In the records below, find the line that contains "[Ich liebe es, wenn" and the line that contains "Achternaam (77, 823)", then retype exactly those two lines and every line between them.

Excerpts from a dataset:

- - - -

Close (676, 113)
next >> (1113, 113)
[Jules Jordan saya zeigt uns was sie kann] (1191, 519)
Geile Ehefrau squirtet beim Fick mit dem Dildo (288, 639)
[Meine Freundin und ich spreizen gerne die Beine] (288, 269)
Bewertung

- - - -

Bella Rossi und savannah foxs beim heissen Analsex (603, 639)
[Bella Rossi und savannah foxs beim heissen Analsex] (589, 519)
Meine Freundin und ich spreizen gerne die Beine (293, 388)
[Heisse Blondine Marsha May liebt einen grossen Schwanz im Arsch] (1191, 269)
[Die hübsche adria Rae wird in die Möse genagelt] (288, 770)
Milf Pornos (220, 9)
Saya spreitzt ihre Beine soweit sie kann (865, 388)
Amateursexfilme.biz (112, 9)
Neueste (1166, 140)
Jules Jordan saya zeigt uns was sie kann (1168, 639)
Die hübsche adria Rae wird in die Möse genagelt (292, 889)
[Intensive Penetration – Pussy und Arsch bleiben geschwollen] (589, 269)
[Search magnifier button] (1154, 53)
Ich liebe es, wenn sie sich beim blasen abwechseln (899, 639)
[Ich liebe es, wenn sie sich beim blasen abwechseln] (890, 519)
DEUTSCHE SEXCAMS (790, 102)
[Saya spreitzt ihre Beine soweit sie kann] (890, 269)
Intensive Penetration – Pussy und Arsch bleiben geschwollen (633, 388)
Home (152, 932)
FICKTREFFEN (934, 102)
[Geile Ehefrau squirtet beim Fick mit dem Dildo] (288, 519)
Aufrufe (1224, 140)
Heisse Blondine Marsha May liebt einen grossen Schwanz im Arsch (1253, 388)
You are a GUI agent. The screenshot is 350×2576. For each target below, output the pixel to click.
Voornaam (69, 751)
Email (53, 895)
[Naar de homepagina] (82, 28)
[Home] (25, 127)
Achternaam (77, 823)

- - - -

Output →
[Ich liebe es, wenn sie sich beim blasen abwechseln] (890, 519)
DEUTSCHE SEXCAMS (790, 102)
[Saya spreitzt ihre Beine soweit sie kann] (890, 269)
Intensive Penetration – Pussy und Arsch bleiben geschwollen (633, 388)
Home (152, 932)
FICKTREFFEN (934, 102)
[Geile Ehefrau squirtet beim Fick mit dem Dildo] (288, 519)
Aufrufe (1224, 140)
Heisse Blondine Marsha May liebt einen grossen Schwanz im Arsch (1253, 388)
You are a GUI agent. The screenshot is 350×2576. For each target below, output the pixel to click.
Voornaam (69, 751)
Email (53, 895)
[Naar de homepagina] (82, 28)
[Home] (25, 127)
Achternaam (77, 823)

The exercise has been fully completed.